[Opening Recorded data section]

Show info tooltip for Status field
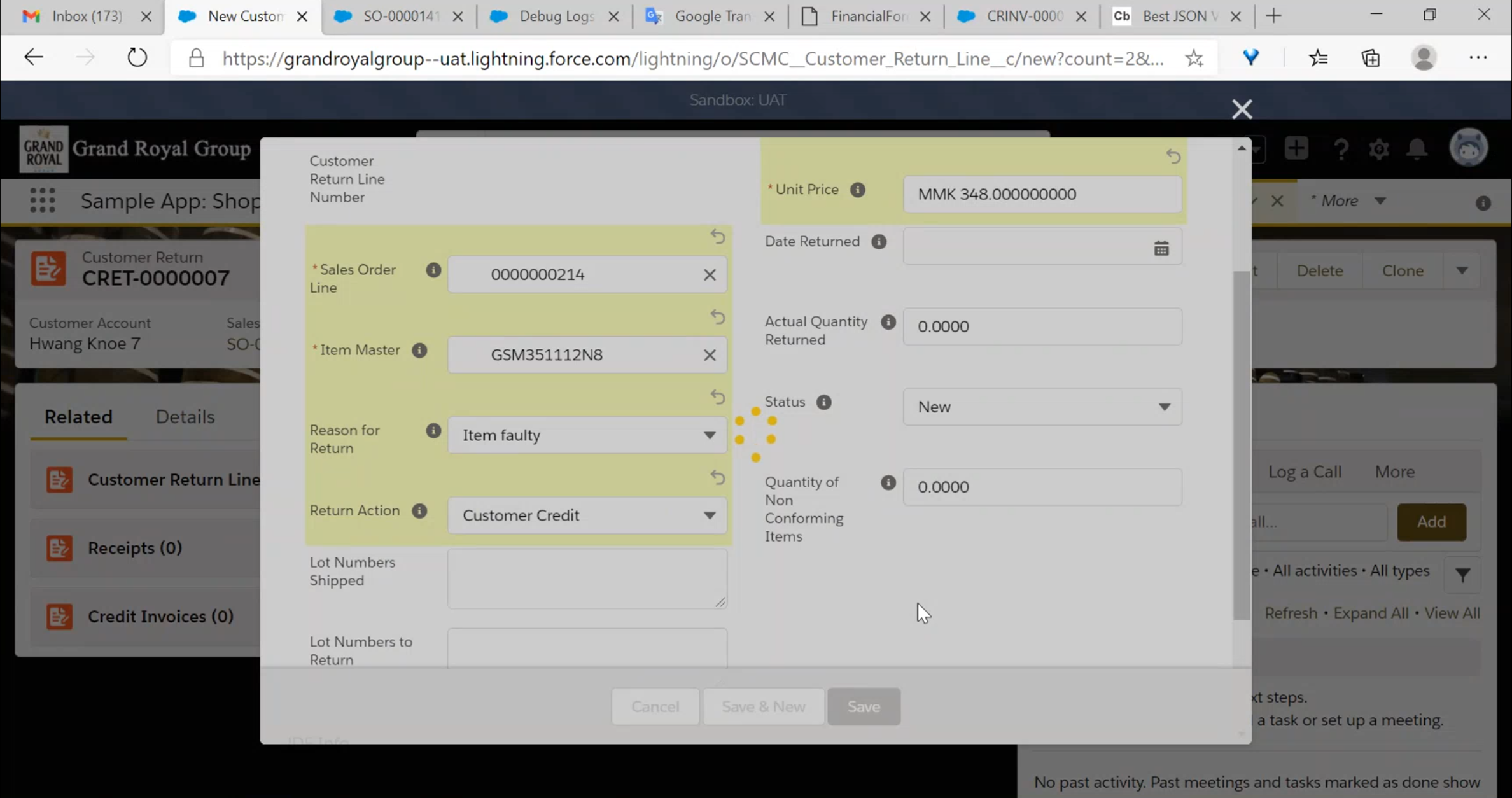The height and width of the screenshot is (798, 1512). pos(823,402)
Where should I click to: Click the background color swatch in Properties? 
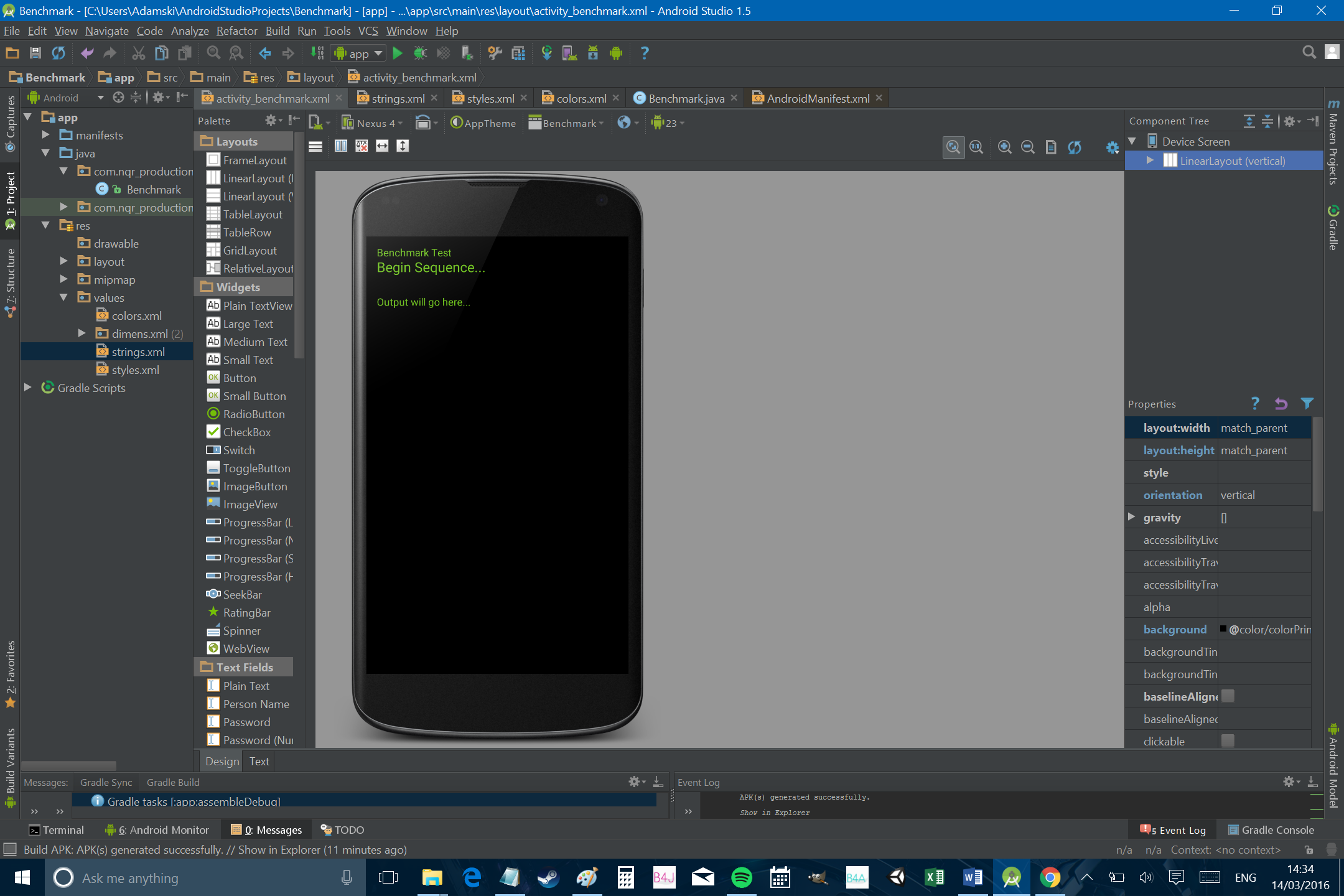(x=1223, y=629)
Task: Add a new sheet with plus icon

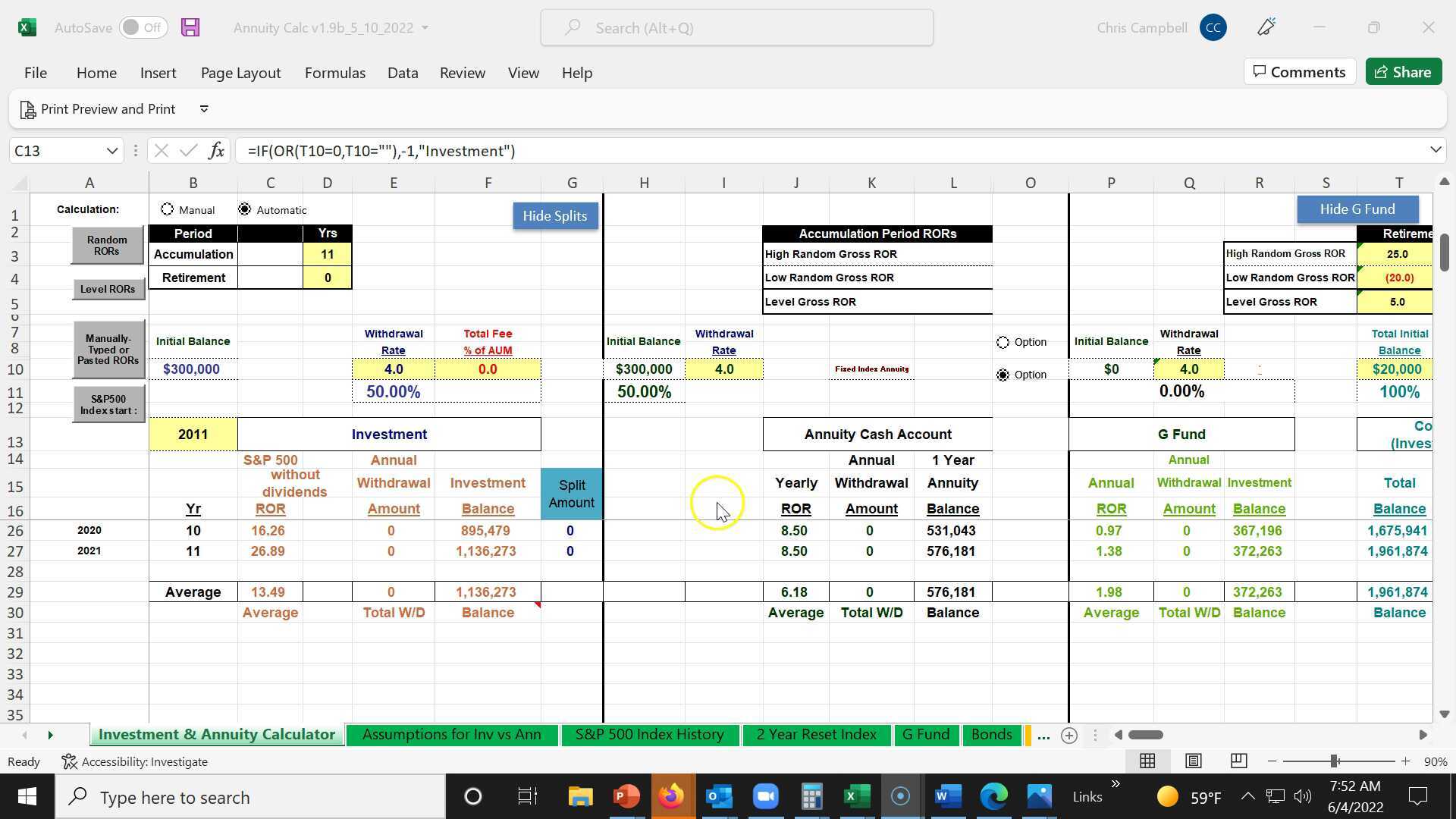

[Closing Recorded data section]

• Aim of the exercise:
From the first line to the last, set down the records word for word and drop the images.

• Task solution:
Show info tooltip for Status field
The height and width of the screenshot is (798, 1512). pos(823,402)
Where should I click to: Click the background color swatch in Properties? 
(x=1223, y=629)
Task: Add a new sheet with plus icon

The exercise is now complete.